The pursuit of 'free market' principles, ironically, leads to the sciences getting the Invisible Finger from the angry god of the market long before the humanities. Unfortunately, the only leverage we scientific types have over the universities is our ability to take our expertise to the private sector, but in situations like these such a threat is met with, "Good! Go!"

"Universities no longer behave like places of inquiry and education, but as corporations protecting their brand name."

Nullifidian, was there ever a Golden Age when universities acted as purveyors of Truth and guardians of Liberty? It seems to me, like the Church in another era, they've always functioned, in some fashion, to perpetuate reactionary values.

I am willing to grant the natural sciences flourished during a brief and unprecedented period of respect for rational thinking (in narrow domains not threatening to the established order) now apparently passing into a twilight. But, contra the humanities and quack sciences like political science, the natural sciences were always atypical, antagonistic to the natural logic of the Academy.

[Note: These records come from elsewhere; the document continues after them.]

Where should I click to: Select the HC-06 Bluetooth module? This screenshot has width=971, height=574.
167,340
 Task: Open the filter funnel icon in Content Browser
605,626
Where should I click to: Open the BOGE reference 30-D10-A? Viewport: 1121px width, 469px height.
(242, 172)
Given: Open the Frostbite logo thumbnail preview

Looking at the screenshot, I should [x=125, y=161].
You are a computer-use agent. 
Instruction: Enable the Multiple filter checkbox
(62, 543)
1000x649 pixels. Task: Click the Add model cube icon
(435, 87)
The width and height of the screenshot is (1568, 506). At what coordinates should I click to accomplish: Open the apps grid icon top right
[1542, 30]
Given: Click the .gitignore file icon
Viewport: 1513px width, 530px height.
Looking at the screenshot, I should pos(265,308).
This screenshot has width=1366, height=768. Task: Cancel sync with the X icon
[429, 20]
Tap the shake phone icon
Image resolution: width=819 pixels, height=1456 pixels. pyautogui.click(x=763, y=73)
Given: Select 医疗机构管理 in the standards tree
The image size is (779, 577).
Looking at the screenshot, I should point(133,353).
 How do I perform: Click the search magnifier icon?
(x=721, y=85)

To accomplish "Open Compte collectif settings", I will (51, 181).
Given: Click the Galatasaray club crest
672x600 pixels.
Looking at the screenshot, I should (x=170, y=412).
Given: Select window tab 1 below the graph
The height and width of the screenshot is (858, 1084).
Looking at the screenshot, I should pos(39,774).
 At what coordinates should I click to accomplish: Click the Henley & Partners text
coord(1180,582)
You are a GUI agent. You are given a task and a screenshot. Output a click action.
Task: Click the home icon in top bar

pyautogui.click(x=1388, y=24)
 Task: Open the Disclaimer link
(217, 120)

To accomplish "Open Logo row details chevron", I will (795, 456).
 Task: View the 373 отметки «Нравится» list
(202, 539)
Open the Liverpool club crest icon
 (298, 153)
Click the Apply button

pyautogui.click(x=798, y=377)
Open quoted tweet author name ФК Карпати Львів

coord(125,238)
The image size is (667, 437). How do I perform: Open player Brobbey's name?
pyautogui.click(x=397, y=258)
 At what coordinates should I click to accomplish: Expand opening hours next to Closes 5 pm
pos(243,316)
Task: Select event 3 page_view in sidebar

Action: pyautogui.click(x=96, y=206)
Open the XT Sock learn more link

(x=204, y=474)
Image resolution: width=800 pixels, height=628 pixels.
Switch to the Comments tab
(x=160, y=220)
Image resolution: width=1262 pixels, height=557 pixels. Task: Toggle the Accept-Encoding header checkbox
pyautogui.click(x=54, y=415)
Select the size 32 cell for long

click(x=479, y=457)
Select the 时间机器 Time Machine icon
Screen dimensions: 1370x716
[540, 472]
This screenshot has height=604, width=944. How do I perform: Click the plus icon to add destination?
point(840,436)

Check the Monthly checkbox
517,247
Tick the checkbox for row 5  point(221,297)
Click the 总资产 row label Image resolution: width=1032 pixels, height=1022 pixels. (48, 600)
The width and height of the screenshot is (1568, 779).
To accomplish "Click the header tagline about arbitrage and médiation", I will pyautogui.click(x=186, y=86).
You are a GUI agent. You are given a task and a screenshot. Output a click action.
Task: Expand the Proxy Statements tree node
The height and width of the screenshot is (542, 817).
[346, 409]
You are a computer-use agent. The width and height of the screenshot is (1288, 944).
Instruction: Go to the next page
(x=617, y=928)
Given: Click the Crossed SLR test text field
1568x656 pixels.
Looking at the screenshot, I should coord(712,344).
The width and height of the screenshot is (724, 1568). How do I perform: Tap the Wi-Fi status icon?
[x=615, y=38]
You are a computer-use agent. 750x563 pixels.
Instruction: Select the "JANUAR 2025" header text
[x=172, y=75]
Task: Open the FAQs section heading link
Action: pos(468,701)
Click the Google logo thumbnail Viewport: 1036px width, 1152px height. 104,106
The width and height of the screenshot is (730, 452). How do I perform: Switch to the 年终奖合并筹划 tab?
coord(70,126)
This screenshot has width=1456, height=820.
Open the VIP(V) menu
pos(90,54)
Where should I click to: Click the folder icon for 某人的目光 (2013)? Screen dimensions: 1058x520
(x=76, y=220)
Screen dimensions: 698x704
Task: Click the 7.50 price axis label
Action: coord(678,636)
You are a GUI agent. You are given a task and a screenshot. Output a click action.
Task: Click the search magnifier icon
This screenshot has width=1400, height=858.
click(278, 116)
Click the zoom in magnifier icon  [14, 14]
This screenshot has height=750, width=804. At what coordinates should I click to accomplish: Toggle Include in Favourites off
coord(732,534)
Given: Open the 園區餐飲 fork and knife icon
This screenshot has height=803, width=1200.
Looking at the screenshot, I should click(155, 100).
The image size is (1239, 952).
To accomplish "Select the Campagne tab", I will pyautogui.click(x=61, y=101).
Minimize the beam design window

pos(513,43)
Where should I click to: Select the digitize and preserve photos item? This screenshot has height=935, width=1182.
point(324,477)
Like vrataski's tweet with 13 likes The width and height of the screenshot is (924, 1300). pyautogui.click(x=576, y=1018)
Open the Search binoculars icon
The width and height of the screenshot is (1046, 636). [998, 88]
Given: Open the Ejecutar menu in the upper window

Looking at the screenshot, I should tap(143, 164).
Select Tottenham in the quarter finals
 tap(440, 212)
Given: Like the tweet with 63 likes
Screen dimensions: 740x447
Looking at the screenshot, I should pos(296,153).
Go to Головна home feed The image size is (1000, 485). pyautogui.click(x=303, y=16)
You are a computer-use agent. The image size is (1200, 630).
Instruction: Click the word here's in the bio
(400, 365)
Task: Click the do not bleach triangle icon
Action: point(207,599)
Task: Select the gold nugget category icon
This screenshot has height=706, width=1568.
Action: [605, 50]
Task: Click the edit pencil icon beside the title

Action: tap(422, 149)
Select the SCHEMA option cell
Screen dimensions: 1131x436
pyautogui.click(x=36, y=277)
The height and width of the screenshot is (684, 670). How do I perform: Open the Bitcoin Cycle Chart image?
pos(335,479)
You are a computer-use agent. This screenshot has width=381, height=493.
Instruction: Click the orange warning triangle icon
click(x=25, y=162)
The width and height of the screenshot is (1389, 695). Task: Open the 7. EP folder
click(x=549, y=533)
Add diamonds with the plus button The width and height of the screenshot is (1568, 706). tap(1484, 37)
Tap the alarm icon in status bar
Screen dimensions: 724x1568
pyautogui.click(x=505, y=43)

I knew someone would jump on that. I thought about adding a parenthetical statement that I am far too young to remember them functioning in any way other than their current incarnation. However, even then I did not say nor imply that they once functioned "purveyors of Truth and guardians of Liberty". Instead, when I said "inquiry and education", that's exactly what I meant.

The universities these days simply do not educate. Not as in "not educate to be a revolutionary", but rather not educate at all. I have heard horror stories of professors who are among the top scholars in their fields asking graduate students if they understand the difference between a primary and secondary source. Thus not only do the undergraduate level classes not teach these basic distinctions of research, but students can get into humanities courses in top-flight graduate programs without demonstrating an understanding of these basics.

Even taking for granted that the American university may have been a locus of social control for at least the last half century, and taking for granted that the natural sciences have usually been shielded from the worst of the shitstorm, it seems to me that the university is no longer functioning in its most basic capacity as a place to teach students and do research.

Honestly, when the university system cannot even reach such a minimal level, then I cannot think of what function it serves, aside from turning out merit (class) badges for the scions of the global elite.

Boy, N. K.:

Do they really have a clown program at FSU?